Good Friday, March 25, 2016

Homily by Archbishop Brendan M. O’Brien
Good Friday 2016
St. Mary’s Cathedral
March 25, 2016

Anyone who listens to the account of Jesus’s passion and death cannot help but be struck by the suffering it contains: the excruciating physical pain, the grief of betrayal and abandonment. But the account of the Passion and Death of Jesus is not just the story of one man’s suffering, or even a representation of the suffering which takes place in the lives of so many people today. No, the account of Jesus’s Passion and Death is painted on a much broader canvas. Because it involves Jesus, God made man; it is the story of our salvation.

Salvation literally means healing. To be saved means to be healed or made well. But from what do we need to be saved? The answer we usually give is ‘sin’. But what is that? It is both our flawed human nature, which we sometimes refer to as original sin, as well as the actual sins we commit.

At the heart of sin is separation – the kind of separation we experience in ourselves, between the person we should and want to be and the person we are. Sin is also about the separation we experience between ourselves and other people. And sin is the separation we experience from the ultimate purpose and meaning of our lives – or, in religious terms, that sense of separation or distance we feel from God. What has the power to heal sin is grace: the recognition of God’s love for us.

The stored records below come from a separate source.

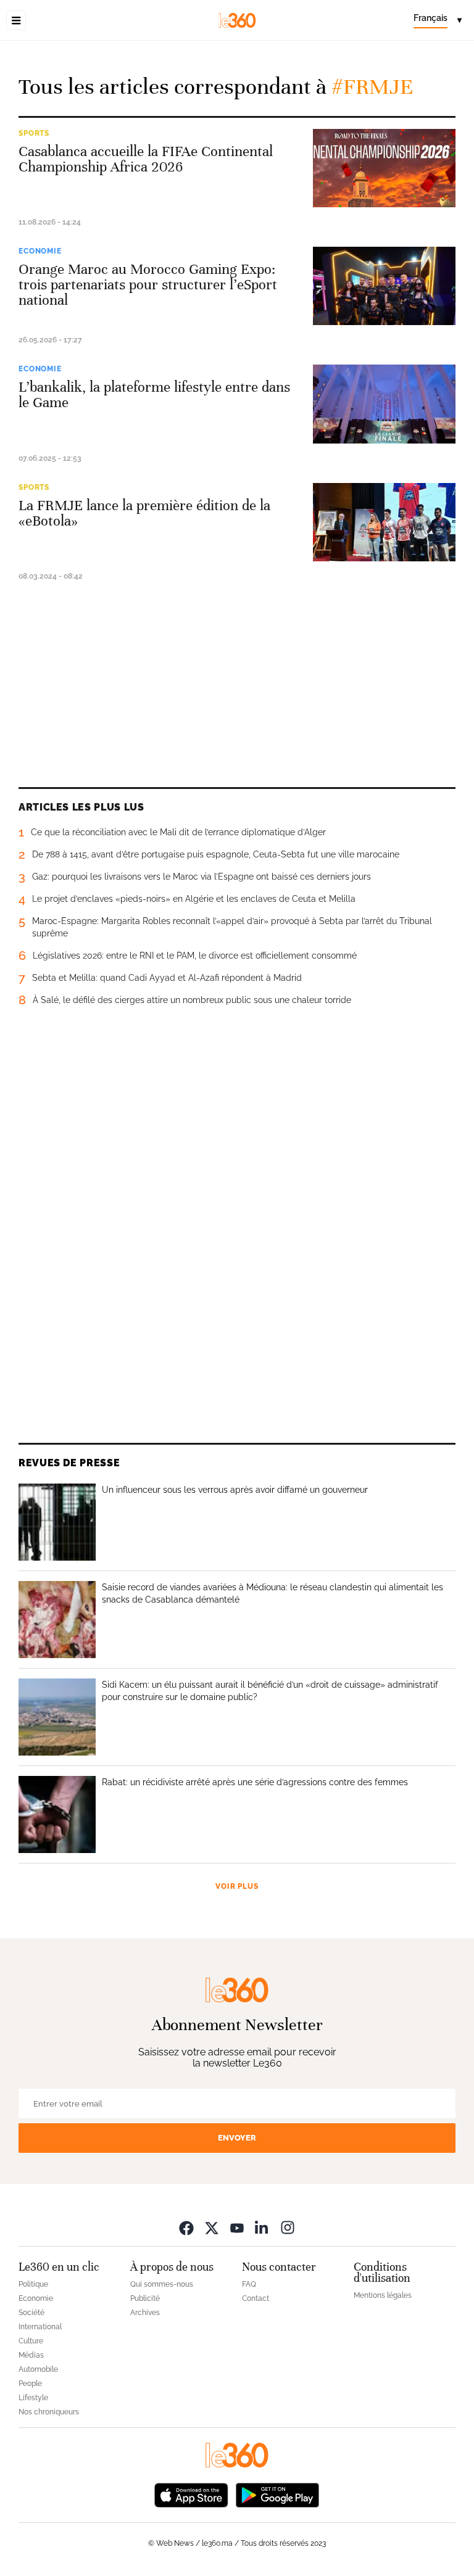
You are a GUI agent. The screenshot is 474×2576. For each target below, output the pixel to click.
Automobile (38, 2369)
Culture (31, 2341)
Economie (40, 251)
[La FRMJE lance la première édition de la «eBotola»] (384, 522)
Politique (33, 2284)
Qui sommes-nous (161, 2284)
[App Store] (191, 2493)
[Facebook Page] (186, 2227)
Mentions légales (383, 2295)
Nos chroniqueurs (49, 2412)
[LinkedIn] (262, 2227)
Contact (255, 2298)
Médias (31, 2355)
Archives (145, 2312)
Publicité (145, 2298)
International (40, 2326)
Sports (34, 133)
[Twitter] (211, 2227)
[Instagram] (287, 2227)
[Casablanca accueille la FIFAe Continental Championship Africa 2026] (384, 168)
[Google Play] (277, 2493)
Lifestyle (33, 2397)
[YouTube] (237, 2227)
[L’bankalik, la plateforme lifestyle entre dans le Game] (384, 404)
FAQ (249, 2284)
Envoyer (237, 2137)
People (30, 2383)
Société (31, 2312)
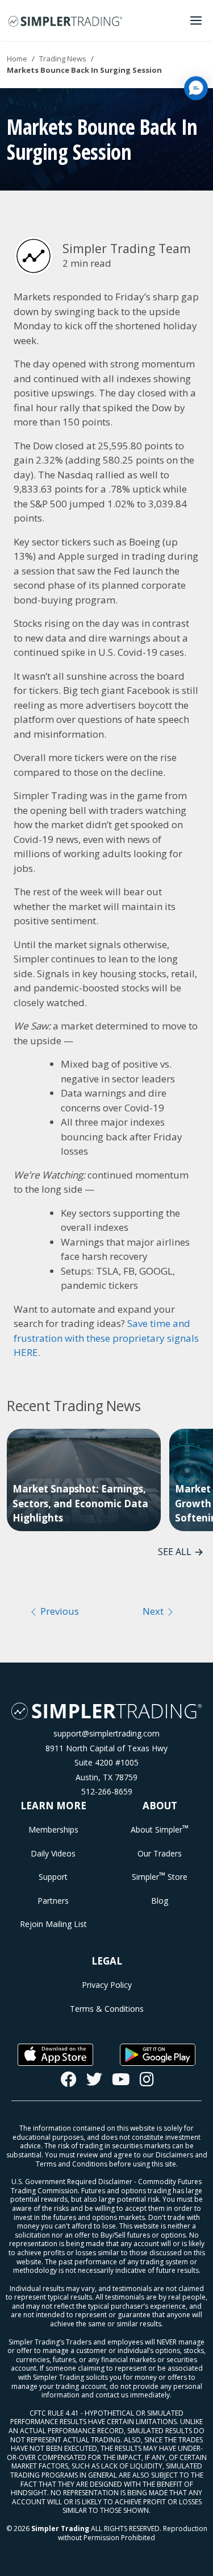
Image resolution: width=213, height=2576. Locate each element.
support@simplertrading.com (106, 1733)
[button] (196, 88)
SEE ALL (174, 1552)
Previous (58, 1611)
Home (17, 58)
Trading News (62, 58)
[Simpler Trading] (65, 20)
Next (154, 1611)
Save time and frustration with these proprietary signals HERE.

We are all familiar with the Hymn “Amazing Grace”. Its author was John Newton, a sailor involved in the slave trade in the 18th century. He was caught in a raging storm at sea, and, relying on his childhood memory of his Christian faith, he prayed for deliverance. He was rescued, and eventually got out of the slave trade, became a minister and notable preacher, and penned that famous hymn whose most memorable words are surely, “I once was lost, but now am found; was blind but now I see.”

This is an example of the grace that is able to heal our separation from God, from others, and also from the conflict within ourselves. St. Paul gives us a memorable description of this inner conflict when he says, in Romans 7:19, “I do not understand my own actions……For I do not do the good I want, but the evil I do not want is what I do.”

The Cross, which dominates today’s liturgy and which we will venerate in a few minutes, is the symbol of God’s love for us which is given to us freely and unconditionally – not because we deserve it, but simply because God loves us, because we are his. The Cross is the ultimate symbol of self-sacrifice and compassion. To prove the extent of God’s love for us, Christ chose the worst possible kind of death, being crucified as a condemned criminal.

When we look on the Cross, it is meant to elicit in us love in return. This is how it brings about the healing effect of salvation – the realization that, despite our failings and imperfections, we are loved by God; and, because God’s merciful love extends beyond us to others, they, too, should be the recipients of our love and concern.
As sign of God’s love, the Cross is a powerful symbol. Its vertical beam represents the reuniting of heaven and earth, God and humanity. Its horizontal beam with Christ’s arms outstretched on it signifies the reuniting of human beings with one another, since we are all the beneficiaries of that same great love.

On this Good Friday, during the Year of Mercy, may we be ever more mindful of God’s love for us exhibited in Christ’s death on the Cross. May we realize and accept its power to heal the separation within us, our separation from others, and our separation from God.